Ok danke werde dann wahrscheinlich auf __ Esche zurückgreifen


----------



## S.Reiner (2. Feb. 2012)

*AW: Robustes Holz*

Nu ich kann da noch den Haselnussstrauch empfehlen ( Der ist schon ein paar Jahre in gebrauch )


----------



## Olli.P (3. Feb. 2012)

*AW: Robustes Holz*

Hi,

ohne jetzt irgendjemandem zu nahe treten zu wollen.............. 

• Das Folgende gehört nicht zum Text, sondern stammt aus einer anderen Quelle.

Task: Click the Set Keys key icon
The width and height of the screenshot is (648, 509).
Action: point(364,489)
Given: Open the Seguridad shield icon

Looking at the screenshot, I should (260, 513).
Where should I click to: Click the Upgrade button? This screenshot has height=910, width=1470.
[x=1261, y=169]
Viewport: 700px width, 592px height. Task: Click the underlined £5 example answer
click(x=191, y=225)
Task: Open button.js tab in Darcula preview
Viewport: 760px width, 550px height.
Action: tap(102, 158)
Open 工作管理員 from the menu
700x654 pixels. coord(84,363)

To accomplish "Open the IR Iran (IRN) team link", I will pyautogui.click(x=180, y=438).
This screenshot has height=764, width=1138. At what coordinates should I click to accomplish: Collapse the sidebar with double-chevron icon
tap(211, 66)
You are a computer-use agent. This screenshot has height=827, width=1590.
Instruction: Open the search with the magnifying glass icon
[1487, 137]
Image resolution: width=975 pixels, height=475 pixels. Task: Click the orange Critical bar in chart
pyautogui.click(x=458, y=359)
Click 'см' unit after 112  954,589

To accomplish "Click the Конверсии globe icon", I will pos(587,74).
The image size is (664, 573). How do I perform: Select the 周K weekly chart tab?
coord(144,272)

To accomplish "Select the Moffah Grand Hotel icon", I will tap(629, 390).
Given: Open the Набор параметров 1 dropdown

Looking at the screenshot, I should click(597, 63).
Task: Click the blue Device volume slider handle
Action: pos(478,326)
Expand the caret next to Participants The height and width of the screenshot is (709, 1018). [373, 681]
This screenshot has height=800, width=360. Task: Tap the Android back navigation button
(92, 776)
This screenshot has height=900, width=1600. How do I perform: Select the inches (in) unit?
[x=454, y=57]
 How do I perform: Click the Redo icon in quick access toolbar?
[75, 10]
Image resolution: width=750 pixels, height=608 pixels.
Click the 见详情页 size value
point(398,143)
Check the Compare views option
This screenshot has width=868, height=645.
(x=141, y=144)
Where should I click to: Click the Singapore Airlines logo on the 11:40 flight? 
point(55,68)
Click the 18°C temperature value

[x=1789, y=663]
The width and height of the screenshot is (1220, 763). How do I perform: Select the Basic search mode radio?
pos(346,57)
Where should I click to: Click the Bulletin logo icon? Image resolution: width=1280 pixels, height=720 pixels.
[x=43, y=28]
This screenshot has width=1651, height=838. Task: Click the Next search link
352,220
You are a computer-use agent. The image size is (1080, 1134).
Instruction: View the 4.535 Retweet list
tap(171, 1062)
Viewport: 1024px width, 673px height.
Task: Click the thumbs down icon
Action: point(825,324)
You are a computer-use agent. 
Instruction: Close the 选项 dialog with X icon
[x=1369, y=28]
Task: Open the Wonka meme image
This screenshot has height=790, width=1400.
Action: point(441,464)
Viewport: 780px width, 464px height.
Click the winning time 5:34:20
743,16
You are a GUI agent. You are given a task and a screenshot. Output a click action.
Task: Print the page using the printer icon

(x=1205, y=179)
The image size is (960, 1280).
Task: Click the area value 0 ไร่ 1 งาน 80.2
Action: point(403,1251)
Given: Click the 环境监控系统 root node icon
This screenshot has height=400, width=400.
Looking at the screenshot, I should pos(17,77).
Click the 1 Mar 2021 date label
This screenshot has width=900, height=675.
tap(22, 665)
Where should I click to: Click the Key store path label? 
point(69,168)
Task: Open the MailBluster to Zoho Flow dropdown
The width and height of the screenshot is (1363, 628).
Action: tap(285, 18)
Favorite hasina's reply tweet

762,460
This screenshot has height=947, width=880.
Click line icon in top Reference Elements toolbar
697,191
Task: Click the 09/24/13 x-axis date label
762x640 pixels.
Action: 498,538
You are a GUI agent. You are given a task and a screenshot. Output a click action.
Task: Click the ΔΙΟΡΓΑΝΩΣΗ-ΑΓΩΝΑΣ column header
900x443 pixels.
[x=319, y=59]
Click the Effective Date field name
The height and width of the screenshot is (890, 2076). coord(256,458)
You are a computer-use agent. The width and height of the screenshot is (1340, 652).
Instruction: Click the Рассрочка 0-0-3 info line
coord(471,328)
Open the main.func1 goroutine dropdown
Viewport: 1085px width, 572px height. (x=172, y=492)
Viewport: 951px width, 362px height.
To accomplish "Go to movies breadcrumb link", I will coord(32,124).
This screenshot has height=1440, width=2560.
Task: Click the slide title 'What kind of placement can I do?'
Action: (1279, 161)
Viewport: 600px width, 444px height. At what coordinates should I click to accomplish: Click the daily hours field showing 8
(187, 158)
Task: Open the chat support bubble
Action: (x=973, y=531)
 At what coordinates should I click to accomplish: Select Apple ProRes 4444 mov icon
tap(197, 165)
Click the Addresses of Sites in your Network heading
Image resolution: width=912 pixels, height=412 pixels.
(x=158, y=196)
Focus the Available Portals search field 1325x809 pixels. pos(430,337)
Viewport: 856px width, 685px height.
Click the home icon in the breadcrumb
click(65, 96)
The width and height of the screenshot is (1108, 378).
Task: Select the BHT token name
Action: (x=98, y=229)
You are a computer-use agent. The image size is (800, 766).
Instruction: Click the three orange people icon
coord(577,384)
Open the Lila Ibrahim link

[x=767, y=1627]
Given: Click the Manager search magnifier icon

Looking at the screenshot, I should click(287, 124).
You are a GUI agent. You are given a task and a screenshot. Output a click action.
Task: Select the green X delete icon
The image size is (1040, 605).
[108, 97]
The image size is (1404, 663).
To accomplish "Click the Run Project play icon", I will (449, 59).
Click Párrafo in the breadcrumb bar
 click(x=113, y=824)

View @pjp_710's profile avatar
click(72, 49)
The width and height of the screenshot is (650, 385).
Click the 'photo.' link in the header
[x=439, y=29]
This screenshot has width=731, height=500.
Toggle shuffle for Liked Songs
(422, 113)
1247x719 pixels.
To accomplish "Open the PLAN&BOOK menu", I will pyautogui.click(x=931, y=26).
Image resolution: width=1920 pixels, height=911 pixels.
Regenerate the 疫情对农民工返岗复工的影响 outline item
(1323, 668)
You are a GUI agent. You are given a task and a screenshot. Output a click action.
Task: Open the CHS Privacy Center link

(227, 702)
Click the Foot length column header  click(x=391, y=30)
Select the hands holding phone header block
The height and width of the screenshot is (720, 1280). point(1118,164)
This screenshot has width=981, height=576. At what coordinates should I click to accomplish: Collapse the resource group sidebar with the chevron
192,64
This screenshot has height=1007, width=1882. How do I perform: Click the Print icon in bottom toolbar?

Wie willst du aus dem "Zahnstocher" ein passendes Brett raussägen...........


----------



## S.Reiner (3. Feb. 2012)

*AW: Robustes Holz*

Hii Olli der Zahnstocher ist gut 2m und 4 cm im Durchmesser ein Schwert würde da schon gehen oder so was in der Art nu aber eigentlich muss damit auch garnichts gehen der reicht mir auch so schon für enn Tänzchen um den Stock lieber ist mir aber Frieden auf Erden und garkeine Waffenänliche gebilde Gruss Reiner


----------



## Hagalaz (4. Feb. 2012)

*AW: Robustes Holz*

Haselnussholz hatte ich mit auch überlegt aber da dieses doch relativ weich ist und schnell ziemliche "Dellen" bekommt bleibe ich wohl bei __ Esche trotzdem danke 
Von der Größe her wäre es kein Problem da es durchaus Haselnusssträucher mit 10 Durchmesser Stämmen gibt


----------



## Wuzzel (4. Feb. 2012)

*AW: Robustes Holz*

Hallo Darius, gute Wahl !
Ist nen Ideales Holz dafür, deswegen wird es ja auch im Werkzeugbau angewendet. 
Es ist ähnlich hart wie Eiche, hat aber ne höhere Biegefestigkeit und ist für solche Sportgeräte ideal geeignet. 

Gruß 
Wuzzel


----------



## Hagalaz (5. Feb. 2012)

*AW: Robustes Holz*

Ja das Eschenholz ist wirklich äußerst robust in jeder Hinsicht!
Hab mir bisher schon einige Bögen aus __ Esche gemacht und noch keiner ist gebrochen.


----------



## S.Reiner (6. Feb. 2012)

*AW: Robustes Holz*

Hallo Darius (alten Kampftechniken ) Habe da Gestern im TV etwas gesehen was Dich dann interesieren könnte es hies QI GONG das ist dann was echtes  Ich selber lass das mal besser


----------



## 69pflanzenfreund69 (6. Feb. 2012)

*AW: Robustes Holz*

 Darius,

ich kann dir nur empfehlen mal nach Toledo (Spanien) zu fahren - da kommst Du in Kaufrausch. Ein tolles Paradies . Auch San Marino ist eine Reise wert. Mein Papa und ich sind ebenfalls Fans.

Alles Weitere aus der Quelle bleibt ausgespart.